Instructions for the task: Pick out the lines below with "Viewport" and list them.

____ Provided entries

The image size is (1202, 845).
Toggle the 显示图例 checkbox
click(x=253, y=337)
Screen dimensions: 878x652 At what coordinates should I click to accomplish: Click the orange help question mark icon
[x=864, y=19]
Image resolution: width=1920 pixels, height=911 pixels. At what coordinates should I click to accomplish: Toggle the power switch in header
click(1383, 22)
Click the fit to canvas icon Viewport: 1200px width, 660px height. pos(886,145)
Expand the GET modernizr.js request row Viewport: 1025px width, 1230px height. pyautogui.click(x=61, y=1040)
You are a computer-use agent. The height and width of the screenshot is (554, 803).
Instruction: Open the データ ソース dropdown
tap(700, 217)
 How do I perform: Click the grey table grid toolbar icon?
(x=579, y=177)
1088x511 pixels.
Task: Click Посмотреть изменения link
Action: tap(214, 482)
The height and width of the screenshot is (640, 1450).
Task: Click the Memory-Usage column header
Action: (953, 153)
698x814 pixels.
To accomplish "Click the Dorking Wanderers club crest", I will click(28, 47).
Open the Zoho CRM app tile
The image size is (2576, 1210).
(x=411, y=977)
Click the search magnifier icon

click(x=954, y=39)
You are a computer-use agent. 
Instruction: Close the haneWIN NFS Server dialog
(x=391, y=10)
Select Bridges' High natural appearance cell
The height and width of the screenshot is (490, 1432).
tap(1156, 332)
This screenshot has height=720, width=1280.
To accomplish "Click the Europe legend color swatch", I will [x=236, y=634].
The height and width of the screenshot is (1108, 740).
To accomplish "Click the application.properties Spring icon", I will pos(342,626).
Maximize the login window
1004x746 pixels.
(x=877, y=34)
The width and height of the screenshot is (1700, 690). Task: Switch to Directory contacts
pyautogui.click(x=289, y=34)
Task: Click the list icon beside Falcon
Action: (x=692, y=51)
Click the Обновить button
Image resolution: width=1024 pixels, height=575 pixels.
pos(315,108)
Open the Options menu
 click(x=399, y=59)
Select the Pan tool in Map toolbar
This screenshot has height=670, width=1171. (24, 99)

________

Result for this task:
Click the fit to canvas icon Viewport: 1200px width, 660px height. pos(886,145)
Expand the GET modernizr.js request row Viewport: 1025px width, 1230px height. pyautogui.click(x=61, y=1040)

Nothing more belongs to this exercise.